ASSIGNED TASK: Retype, without pictures, the line holding "Click the error icon for order #1050" and each line below it through the final line.

* * * * * * *

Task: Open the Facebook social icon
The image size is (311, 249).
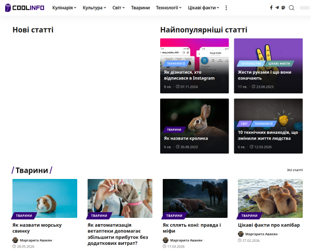Action: 271,8
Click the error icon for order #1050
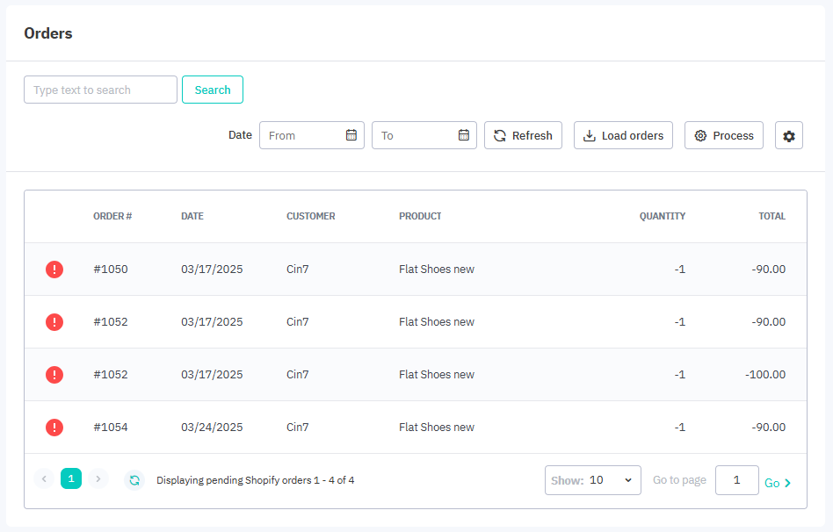This screenshot has height=532, width=833. tap(54, 270)
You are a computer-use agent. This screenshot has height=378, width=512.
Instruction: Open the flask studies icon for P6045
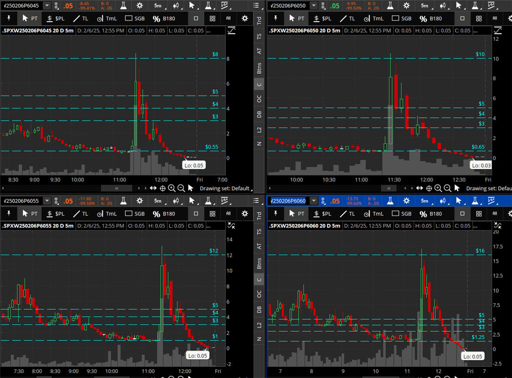point(123,6)
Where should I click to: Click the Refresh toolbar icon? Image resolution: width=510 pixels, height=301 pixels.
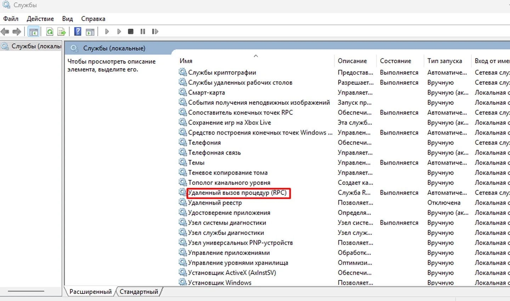pyautogui.click(x=50, y=32)
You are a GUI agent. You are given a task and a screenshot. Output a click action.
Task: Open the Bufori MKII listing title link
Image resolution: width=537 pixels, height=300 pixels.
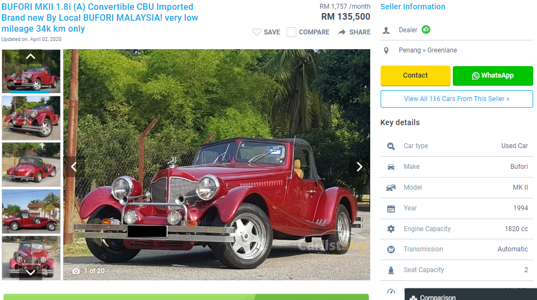pos(100,18)
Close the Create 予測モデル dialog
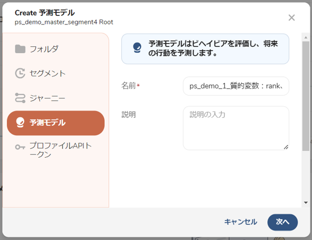The height and width of the screenshot is (240, 312). click(291, 18)
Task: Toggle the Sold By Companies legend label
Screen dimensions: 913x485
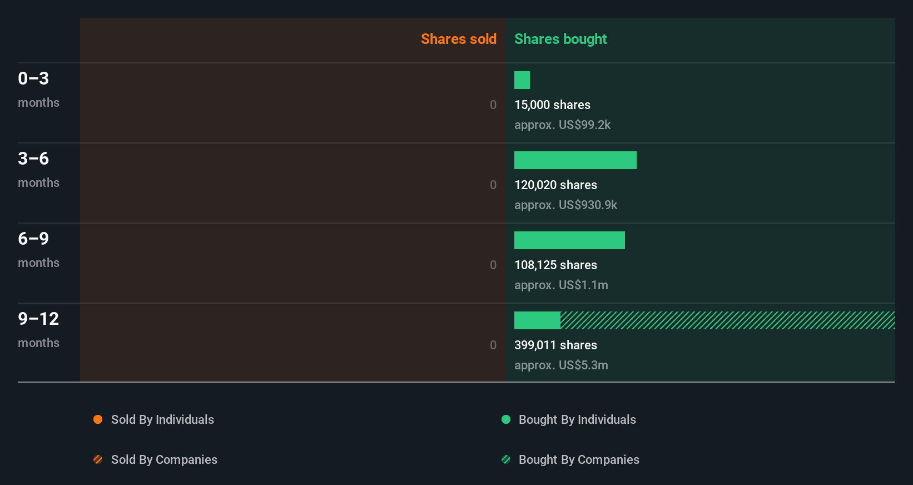Action: pyautogui.click(x=164, y=459)
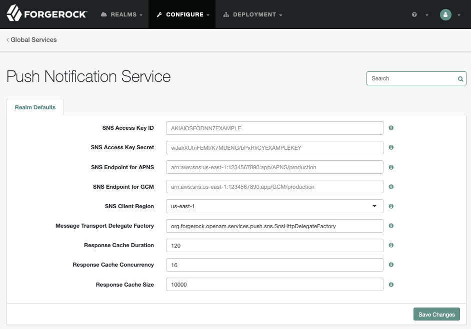The height and width of the screenshot is (329, 471).
Task: Expand the Deployment menu
Action: pyautogui.click(x=253, y=14)
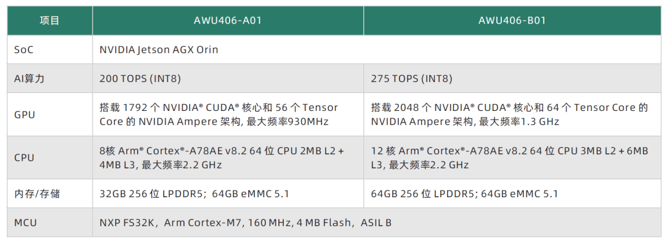This screenshot has width=665, height=241.
Task: Click the CPU row label
Action: click(50, 158)
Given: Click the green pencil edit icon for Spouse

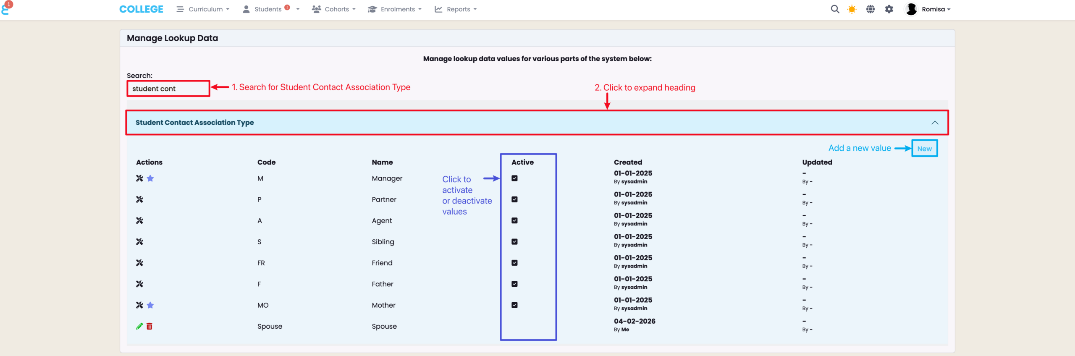Looking at the screenshot, I should [139, 326].
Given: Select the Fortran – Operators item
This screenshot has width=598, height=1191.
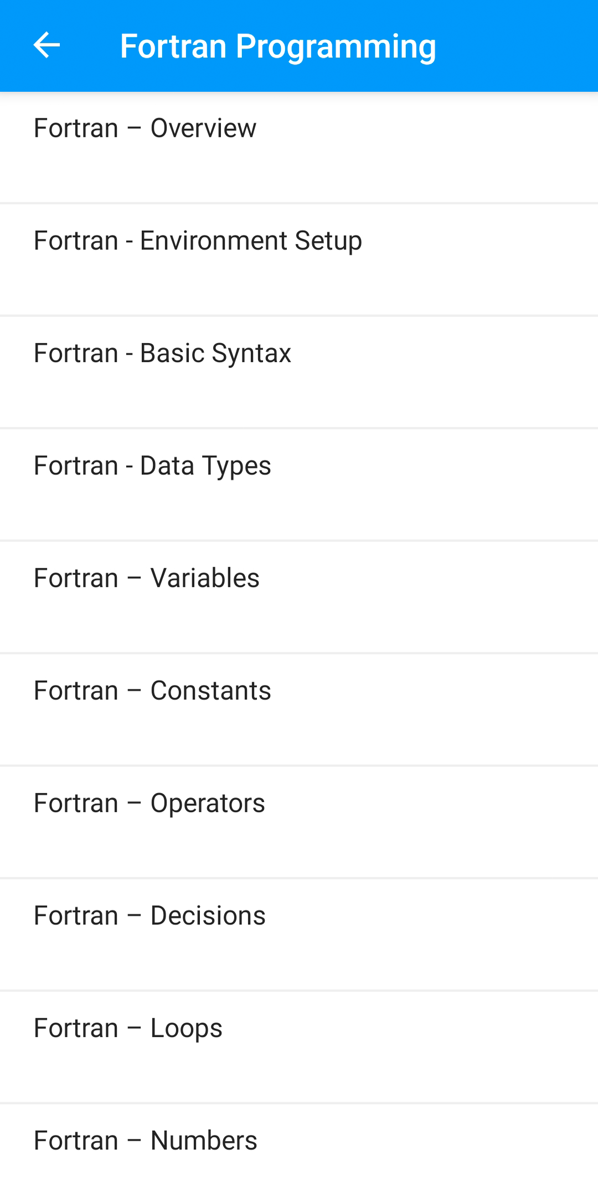Looking at the screenshot, I should pos(150,803).
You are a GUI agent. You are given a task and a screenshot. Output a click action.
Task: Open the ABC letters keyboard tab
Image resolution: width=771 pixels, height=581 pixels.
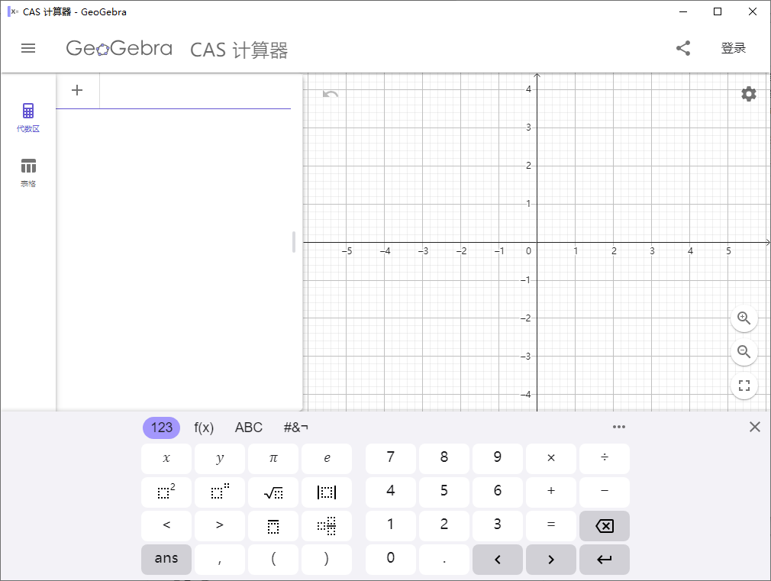[x=248, y=428]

* * * * * * *

YOUR RESPONSE:
Click the error icon for order #1050
This screenshot has height=532, width=833. tap(54, 270)
You are a computer-use agent. This screenshot has height=378, width=512.
Instruction: Open the flask studies icon for P6045
point(123,6)
Where should I click to: Click the Refresh toolbar icon? Image resolution: width=510 pixels, height=301 pixels.
pyautogui.click(x=50, y=32)
You are a GUI agent. You are given a task and a screenshot. Output a click action.
Task: Open the Bufori MKII listing title link
Image resolution: width=537 pixels, height=300 pixels.
pos(100,18)
Close the Create 予測モデル dialog
The height and width of the screenshot is (240, 312). click(291, 18)
Task: Toggle the Sold By Companies legend label
Screen dimensions: 913x485
Action: pyautogui.click(x=164, y=459)
The height and width of the screenshot is (329, 471).
Task: Expand the Deployment menu
Action: pyautogui.click(x=253, y=14)
This screenshot has width=665, height=241.
Task: Click the CPU row label
Action: click(50, 158)
Given: Click the green pencil edit icon for Spouse

Looking at the screenshot, I should [139, 326].
Given: Select the Fortran – Operators item
This screenshot has width=598, height=1191.
Looking at the screenshot, I should pos(150,803).
You are a GUI agent. You are given a task and a screenshot. Output a click action.
Task: Open the ABC letters keyboard tab
Image resolution: width=771 pixels, height=581 pixels.
[x=248, y=428]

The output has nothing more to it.